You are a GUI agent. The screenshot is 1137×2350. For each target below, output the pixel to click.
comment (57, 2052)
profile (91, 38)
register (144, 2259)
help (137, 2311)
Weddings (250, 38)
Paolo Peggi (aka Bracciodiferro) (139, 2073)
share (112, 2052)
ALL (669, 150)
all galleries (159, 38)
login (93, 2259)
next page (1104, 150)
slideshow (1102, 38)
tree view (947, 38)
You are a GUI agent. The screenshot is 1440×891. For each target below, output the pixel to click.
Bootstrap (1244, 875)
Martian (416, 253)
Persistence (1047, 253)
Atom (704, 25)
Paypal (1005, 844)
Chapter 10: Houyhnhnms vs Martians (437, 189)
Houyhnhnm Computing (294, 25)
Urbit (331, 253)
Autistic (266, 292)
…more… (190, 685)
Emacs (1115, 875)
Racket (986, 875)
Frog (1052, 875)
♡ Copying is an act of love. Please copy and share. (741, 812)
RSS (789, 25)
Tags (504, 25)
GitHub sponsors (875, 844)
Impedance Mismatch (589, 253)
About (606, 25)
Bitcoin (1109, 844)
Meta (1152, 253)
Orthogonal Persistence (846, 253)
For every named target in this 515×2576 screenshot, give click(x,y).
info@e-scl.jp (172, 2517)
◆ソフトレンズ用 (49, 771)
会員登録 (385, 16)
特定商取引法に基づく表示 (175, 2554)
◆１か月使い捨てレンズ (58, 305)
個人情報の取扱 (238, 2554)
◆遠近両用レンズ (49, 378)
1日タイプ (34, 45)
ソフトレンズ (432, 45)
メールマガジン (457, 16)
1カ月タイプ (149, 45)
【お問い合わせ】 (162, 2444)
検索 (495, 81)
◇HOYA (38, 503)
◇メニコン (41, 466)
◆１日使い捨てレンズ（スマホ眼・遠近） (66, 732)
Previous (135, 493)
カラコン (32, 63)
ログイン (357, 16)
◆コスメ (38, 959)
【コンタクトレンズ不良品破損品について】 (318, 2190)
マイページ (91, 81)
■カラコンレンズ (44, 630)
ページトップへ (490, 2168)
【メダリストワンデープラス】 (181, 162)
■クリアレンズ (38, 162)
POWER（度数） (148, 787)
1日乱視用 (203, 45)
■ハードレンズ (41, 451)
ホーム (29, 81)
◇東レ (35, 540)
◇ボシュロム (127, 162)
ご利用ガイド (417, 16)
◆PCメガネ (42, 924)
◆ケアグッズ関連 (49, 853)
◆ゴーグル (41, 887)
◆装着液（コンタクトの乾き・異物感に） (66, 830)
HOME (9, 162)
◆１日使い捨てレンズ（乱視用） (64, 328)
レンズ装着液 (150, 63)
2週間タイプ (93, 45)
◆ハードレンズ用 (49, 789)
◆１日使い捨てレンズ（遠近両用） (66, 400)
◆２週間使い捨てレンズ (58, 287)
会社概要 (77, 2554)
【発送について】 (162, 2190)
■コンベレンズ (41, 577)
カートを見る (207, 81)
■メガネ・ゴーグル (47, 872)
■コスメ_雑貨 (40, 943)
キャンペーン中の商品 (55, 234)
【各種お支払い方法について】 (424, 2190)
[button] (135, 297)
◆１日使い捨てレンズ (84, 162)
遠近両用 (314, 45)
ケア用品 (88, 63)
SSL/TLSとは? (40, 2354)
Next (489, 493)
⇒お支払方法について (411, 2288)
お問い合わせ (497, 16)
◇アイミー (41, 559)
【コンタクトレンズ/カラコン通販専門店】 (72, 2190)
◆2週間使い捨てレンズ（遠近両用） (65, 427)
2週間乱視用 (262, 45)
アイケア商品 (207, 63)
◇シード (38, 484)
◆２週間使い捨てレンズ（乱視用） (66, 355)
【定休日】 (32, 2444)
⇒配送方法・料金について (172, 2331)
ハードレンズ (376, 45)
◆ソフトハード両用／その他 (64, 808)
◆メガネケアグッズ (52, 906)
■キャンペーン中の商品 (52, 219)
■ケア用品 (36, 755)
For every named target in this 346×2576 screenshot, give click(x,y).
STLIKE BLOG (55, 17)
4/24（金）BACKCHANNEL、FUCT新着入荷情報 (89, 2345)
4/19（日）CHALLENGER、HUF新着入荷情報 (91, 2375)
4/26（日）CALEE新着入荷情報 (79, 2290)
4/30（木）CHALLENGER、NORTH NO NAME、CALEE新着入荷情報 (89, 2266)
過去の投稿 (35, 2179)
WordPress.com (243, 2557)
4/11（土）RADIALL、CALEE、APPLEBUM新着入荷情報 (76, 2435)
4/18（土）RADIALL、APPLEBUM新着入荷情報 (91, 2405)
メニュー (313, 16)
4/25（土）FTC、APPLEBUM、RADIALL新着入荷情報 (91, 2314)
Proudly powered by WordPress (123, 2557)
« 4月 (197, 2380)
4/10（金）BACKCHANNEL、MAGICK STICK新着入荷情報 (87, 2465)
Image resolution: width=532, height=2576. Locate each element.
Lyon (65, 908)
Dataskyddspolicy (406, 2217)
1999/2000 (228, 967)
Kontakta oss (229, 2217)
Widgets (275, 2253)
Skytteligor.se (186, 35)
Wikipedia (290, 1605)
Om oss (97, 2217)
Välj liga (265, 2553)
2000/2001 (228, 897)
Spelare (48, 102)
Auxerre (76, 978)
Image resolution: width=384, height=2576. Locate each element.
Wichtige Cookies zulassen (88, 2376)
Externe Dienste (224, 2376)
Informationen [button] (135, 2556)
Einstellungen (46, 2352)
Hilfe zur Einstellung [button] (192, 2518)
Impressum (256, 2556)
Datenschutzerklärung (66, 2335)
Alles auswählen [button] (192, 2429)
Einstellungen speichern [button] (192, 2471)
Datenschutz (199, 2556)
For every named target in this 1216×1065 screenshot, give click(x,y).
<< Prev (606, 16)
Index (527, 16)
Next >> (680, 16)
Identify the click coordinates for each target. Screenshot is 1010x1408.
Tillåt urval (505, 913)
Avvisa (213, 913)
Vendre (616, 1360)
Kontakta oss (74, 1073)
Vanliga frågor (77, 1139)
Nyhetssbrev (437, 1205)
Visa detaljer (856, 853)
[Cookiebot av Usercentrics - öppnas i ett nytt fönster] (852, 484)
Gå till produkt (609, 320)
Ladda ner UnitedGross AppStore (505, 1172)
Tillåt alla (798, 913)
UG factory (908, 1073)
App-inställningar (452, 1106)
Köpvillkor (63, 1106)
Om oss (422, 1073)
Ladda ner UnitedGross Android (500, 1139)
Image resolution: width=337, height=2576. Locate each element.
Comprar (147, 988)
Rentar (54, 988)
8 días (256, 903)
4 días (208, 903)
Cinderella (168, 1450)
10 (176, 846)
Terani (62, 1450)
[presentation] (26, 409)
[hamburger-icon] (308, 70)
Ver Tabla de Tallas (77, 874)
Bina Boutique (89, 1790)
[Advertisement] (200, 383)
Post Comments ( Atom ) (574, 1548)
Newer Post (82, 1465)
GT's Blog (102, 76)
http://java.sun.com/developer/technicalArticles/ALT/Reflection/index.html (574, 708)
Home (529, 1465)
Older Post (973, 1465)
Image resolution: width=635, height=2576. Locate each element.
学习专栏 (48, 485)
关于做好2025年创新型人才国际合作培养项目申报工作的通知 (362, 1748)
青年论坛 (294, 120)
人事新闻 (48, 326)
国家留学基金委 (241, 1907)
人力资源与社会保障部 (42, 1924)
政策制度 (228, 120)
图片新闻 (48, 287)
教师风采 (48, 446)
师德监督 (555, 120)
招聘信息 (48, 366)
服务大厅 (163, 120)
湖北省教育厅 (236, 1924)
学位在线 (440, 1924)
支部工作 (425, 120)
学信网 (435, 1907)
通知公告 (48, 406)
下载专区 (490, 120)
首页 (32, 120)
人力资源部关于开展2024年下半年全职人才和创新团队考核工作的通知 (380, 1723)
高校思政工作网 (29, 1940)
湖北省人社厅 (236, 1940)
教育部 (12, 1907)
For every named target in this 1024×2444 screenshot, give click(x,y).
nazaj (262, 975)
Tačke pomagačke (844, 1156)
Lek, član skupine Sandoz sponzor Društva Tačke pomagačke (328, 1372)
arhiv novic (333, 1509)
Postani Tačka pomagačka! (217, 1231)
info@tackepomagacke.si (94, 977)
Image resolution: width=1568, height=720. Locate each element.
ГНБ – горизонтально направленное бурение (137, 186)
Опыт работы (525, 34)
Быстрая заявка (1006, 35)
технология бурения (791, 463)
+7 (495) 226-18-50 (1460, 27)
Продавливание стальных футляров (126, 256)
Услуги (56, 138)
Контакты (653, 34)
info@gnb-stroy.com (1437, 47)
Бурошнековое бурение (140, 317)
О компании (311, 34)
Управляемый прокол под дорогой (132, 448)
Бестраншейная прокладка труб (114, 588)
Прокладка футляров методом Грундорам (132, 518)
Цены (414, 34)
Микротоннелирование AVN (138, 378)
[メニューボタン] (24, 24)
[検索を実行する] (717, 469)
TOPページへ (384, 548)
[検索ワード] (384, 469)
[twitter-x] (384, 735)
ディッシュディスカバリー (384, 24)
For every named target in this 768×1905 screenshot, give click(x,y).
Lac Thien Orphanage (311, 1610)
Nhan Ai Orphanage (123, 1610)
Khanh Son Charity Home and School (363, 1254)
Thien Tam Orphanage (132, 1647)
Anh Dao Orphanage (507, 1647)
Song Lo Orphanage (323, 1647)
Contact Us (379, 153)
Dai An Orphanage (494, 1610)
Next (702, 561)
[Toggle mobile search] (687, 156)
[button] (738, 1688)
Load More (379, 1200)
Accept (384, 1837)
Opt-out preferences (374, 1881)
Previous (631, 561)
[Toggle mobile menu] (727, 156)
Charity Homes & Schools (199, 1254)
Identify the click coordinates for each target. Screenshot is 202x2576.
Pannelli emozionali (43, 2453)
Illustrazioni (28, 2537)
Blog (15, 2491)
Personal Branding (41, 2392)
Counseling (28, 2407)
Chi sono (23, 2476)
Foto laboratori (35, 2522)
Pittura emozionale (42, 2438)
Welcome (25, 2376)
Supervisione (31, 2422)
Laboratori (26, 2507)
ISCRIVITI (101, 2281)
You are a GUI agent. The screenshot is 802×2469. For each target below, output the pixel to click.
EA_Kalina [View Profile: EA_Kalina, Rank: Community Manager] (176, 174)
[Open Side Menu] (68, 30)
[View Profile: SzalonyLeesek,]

........

> **THE REQUEST**: Could you write out everything from the line containing "For every named target in this 1024×2444" down to the line containing "[Open Side Menu] (68, 30)" again, replacing "Orphanage" with "Shelter" and keeping all else unchanged?

> **RESULT FOR THIS TASK**:
For every named target in this 1024×2444 screenshot, give click(x,y).
nazaj (262, 975)
Tačke pomagačke (844, 1156)
Lek, član skupine Sandoz sponzor Društva Tačke pomagačke (328, 1372)
arhiv novic (333, 1509)
Postani Tačka pomagačka! (217, 1231)
info@tackepomagacke.si (94, 977)
Image resolution: width=1568, height=720. Locate each element.
ГНБ – горизонтально направленное бурение (137, 186)
Опыт работы (525, 34)
Быстрая заявка (1006, 35)
технология бурения (791, 463)
+7 (495) 226-18-50 (1460, 27)
Продавливание стальных футляров (126, 256)
Услуги (56, 138)
Контакты (653, 34)
info@gnb-stroy.com (1437, 47)
Бурошнековое бурение (140, 317)
О компании (311, 34)
Управляемый прокол под дорогой (132, 448)
Бестраншейная прокладка труб (114, 588)
Прокладка футляров методом Грундорам (132, 518)
Цены (414, 34)
Микротоннелирование AVN (138, 378)
[メニューボタン] (24, 24)
[検索を実行する] (717, 469)
TOPページへ (384, 548)
[検索ワード] (384, 469)
[twitter-x] (384, 735)
ディッシュディスカバリー (384, 24)
For every named target in this 768×1905 screenshot, give click(x,y).
Lac Thien Shelter (311, 1610)
Nhan Ai Shelter (123, 1610)
Khanh Son Charity Home and School (363, 1254)
Thien Tam Shelter (132, 1647)
Anh Dao Shelter (507, 1647)
Song Lo Shelter (323, 1647)
Contact Us (379, 153)
Dai An Shelter (494, 1610)
Next (702, 561)
[Toggle mobile search] (687, 156)
[button] (738, 1688)
Load More (379, 1200)
Accept (384, 1837)
Opt-out preferences (374, 1881)
Previous (631, 561)
[Toggle mobile menu] (727, 156)
Charity Homes & Schools (199, 1254)
Identify the click coordinates for each target. Screenshot is 202x2576.
Pannelli emozionali (43, 2453)
Illustrazioni (28, 2537)
Blog (15, 2491)
Personal Branding (41, 2392)
Counseling (28, 2407)
Chi sono (23, 2476)
Foto laboratori (35, 2522)
Pittura emozionale (42, 2438)
Welcome (25, 2376)
Supervisione (31, 2422)
Laboratori (26, 2507)
ISCRIVITI (101, 2281)
You are a GUI agent. The screenshot is 802×2469. For each target below, output the pixel to click.
EA_Kalina [View Profile: EA_Kalina, Rank: Community Manager] (176, 174)
[Open Side Menu] (68, 30)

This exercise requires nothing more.